L’Unesco organise, ces 28 et 29 mars à Rabat et Casablanca, un Symposium international intitulé «Le genre et l’université, expériences croisées vers la généralisation des études de genre». Phinith Chanthalangsy, chef de section, spécialiste de programme, «Sciences sociales et humaines», au Bureau multipays de l’Unesco pour le Maghreb, nous explique les objectifs de cet événement et nous rappelle l’importance des études de genre et leur impact sur la société.

«Les études de genre sont un ensemble de disciplines scientifiques attestées  et objectives et non des fantaisies  partisanes et militantes»
Phinith Chanthalangsy, chef de section, spécialiste du programme «Sciences sociales et humaines», au Bureau multipays de l’Unesco pour le Maghreb.

Le Matin : Quel est l’objectif de l’organisation du Symposium international  sur les études de genre ?
Phinith Chanthalangsy
: L’objectif premier est de plaider pour une généralisation méthodique des études de genre dans les universités au Maroc, en tant que levier incontournable de réalisation du principe de l’égalité entre les sexes.
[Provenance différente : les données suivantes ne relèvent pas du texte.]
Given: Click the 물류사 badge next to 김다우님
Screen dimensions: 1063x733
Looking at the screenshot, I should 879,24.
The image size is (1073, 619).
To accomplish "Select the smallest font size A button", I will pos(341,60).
Avec la communauté universitaire marocaine, de vive voix et collectivement, il s’agira de réitérer l’urgence d’instituer et de généraliser les études de genre dans le système d’éducation et de recherche, si nous voulons que les cadres politiques, constitutionnels et juridiques relatifs à l’égalité se traduisent vraiment dans les faits. Ce symposium permettra également des échanges de pratiques et d’expériences avec des pays de l’espace méditerranéen, et de consolider les réseaux de formation/recherche sur le genre au niveau national et international.
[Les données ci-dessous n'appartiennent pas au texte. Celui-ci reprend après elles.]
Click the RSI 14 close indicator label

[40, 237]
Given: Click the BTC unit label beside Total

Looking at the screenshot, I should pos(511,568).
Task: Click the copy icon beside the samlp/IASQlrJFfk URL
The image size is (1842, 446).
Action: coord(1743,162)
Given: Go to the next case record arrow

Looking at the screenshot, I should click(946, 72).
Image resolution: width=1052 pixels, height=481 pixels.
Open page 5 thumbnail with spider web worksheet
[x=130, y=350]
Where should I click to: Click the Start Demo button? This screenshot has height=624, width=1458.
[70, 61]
L’Unesco milite pour la généralisation des études de genre. Expliquez-nous l’importance de ce type d’étude et quel impact cela aura-t-il sur la société ?
Tout d’abord, il faut affirmer sans ambages que les études de genre sont un ensemble de disciplines scientifiques attestées et objectives, et non pas des fantaisies partisanes et militantes. Les études de genre sont une approche scientifique interdisciplinaire, offrant des catégories d’analyse à même de déceler des constructions sociales de différenciation inégalitaire de sexes dans nos sociétés. Ceci est fort important d’abord pour nous aider à nous rendre compte – et peut-être à nous défaire – de nos préjugés et stéréotypes fondés sur l’idée d’inégalité des sexes et d’assignation sexée des rôles sociaux, et ensuite pour rendre possible des actions publiques et individuelles qui soient respectueuses des principes d’égalité, de liberté et de dignité de tous les individus. À ce titre, les études de genre gagneraient à être reconnues et soutenues dans un système éducatif appelé à bâtir un Maroc moderne et en phase avec les évolutions sociales. Aujourd’hui au Maroc, l’égalité hommes/femmes fait partie de la matrice constitutionnelle du Royaume ; elle fait l’objet d’un Plan gouvernemental pour l’égalité ; elle a provoqué une évolution positive dans la Moudawana. Ce sont là autant d’avancées majeures vers l’égalité et la dignité de tous. 
Cependant, la question qui se pose est simple et elle reste entière : Qui sera à même de mettre en œuvre de telles politiques et de tels cadres de principes ? Si nous ne formons pas dès aujourd’hui et continuellement des hommes et des femmes capables de maîtriser des notions et des outils de base en matière de genre, alors il est fort à parier que les déclarations de principes et les cadres de politiques publiques resteront 
des vœux pieux.

Quels sont les métiers et les secteurs qui proposent du travail aux jeunes ayant choisi de suivre des études de genre à l’université ?
Les besoins en expertise de genre ne manquent pas au Maroc, et sont appelés à s’accroître à mesure que le pays avance vers la consécration du principe d’égalité et de l’état de droit. L’université, l’administration publique, les organisations internationales, les organisations de la société civile, l’entreprise ou encore l’école publique ont et auront besoin de plus en plus de compétences en matière de genre, à mesure que l’impératif d’intégrer la culture de l’égalité homme/femme dans toutes les sphères de la société et de l’État se fera plus systématique. Le besoin, y compris économique et en terme d’emploi, de formation relative aux études sur le genre et à la culture de l’égalité, est donc patent et se ressent à tous les niveaux : théorique et professionnel, formations académiques et professionnalisantes, et recherche fondamentale.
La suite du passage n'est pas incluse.